-------- INPUT RECORDS
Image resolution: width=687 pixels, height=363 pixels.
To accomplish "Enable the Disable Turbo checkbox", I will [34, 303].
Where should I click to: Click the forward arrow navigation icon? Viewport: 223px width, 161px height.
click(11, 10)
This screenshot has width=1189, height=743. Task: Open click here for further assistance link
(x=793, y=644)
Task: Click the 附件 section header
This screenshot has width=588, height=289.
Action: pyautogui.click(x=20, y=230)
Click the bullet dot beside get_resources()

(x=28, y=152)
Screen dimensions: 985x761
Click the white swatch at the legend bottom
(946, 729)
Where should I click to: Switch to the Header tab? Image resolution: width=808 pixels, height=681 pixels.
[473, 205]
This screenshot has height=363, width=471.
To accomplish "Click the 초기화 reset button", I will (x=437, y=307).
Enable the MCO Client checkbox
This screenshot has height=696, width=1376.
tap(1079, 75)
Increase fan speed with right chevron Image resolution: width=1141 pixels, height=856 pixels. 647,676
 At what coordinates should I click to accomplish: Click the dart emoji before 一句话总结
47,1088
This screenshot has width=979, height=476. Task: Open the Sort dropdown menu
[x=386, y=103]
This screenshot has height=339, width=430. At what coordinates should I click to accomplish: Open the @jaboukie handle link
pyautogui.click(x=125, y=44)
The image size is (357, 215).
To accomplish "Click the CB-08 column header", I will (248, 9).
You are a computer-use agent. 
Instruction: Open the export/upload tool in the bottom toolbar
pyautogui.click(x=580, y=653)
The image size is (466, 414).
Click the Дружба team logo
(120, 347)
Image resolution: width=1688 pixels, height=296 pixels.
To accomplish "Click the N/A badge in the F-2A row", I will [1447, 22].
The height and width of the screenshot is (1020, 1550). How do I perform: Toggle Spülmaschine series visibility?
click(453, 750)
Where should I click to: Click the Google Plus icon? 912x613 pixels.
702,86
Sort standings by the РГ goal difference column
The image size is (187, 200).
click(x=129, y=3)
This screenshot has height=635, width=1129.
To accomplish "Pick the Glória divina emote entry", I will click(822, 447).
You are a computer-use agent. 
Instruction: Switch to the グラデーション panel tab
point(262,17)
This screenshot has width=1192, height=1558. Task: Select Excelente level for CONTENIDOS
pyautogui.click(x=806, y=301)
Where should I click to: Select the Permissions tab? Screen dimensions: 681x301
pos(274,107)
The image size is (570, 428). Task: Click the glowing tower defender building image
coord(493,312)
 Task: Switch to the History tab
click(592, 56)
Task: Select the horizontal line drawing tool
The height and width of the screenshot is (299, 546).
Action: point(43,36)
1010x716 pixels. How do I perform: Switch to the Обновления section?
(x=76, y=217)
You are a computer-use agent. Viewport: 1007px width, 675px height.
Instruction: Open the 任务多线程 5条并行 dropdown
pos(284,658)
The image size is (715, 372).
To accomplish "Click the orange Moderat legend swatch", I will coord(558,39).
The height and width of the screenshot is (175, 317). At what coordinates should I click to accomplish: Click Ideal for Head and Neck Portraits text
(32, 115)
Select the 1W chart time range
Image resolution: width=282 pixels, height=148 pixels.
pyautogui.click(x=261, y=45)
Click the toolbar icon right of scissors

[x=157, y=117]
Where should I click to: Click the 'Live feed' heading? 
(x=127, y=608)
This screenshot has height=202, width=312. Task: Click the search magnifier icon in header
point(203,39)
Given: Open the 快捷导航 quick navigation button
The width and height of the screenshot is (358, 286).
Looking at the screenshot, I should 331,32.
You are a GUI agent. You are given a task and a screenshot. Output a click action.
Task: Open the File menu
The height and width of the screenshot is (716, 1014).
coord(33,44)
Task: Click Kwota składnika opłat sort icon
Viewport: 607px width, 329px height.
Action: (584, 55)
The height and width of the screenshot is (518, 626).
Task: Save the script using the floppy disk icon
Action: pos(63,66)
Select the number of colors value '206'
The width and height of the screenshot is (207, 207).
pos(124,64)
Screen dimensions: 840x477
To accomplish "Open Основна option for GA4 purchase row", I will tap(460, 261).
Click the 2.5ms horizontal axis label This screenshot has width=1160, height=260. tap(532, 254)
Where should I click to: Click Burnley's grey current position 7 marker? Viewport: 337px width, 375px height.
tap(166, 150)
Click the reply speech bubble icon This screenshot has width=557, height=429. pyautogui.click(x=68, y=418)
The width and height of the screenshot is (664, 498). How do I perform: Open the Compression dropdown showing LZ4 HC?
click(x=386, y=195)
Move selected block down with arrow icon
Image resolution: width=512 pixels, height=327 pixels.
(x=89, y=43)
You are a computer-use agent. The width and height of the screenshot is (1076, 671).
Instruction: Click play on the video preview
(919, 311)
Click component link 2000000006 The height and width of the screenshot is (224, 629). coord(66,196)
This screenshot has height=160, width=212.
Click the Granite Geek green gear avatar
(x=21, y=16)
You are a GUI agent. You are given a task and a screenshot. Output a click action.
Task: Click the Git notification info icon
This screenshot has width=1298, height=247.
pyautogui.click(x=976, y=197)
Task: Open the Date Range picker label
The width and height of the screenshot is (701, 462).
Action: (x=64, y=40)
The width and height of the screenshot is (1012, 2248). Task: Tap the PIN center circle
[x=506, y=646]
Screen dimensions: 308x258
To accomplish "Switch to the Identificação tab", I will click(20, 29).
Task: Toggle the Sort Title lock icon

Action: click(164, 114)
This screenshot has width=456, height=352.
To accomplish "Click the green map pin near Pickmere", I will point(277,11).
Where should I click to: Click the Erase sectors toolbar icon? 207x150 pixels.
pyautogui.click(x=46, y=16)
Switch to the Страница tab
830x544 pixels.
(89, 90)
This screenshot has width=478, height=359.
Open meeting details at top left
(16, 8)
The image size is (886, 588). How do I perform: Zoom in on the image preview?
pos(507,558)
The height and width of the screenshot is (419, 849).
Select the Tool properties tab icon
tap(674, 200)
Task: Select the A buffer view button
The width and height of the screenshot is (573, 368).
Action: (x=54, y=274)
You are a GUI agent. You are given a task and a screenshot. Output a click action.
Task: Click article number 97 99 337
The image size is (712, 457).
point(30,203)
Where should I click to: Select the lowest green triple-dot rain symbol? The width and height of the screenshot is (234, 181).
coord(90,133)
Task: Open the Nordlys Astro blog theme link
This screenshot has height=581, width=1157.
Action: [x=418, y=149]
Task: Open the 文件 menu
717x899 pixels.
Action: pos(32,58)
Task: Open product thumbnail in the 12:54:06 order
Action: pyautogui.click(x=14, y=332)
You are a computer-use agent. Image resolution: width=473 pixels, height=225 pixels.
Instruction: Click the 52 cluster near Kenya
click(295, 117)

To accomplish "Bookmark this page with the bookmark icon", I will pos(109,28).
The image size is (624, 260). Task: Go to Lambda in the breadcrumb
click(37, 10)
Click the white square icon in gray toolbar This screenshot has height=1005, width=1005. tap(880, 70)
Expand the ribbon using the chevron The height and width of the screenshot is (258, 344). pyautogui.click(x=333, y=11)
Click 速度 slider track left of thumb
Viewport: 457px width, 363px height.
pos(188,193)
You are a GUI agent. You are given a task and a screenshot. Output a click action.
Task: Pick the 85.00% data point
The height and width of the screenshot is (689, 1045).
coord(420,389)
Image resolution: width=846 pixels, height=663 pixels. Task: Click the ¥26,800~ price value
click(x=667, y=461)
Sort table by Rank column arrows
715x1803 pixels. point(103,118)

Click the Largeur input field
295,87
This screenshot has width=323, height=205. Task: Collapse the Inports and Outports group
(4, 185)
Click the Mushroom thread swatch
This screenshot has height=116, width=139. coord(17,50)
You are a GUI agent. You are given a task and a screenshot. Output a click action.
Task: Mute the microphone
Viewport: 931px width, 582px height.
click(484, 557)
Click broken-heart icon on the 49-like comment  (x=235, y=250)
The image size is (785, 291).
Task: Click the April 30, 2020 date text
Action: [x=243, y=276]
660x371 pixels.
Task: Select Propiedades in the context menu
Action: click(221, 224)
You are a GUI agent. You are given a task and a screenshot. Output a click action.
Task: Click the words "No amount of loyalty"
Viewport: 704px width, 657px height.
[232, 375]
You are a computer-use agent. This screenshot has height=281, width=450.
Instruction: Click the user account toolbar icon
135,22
----------------
#### [REQUIRED ACTION]
Lines that contain "horizontal" are to be copied from the records above.

#### [WRITTEN REPLY]
Task: Select the horizontal line drawing tool
Click the 2.5ms horizontal axis label This screenshot has width=1160, height=260. tap(532, 254)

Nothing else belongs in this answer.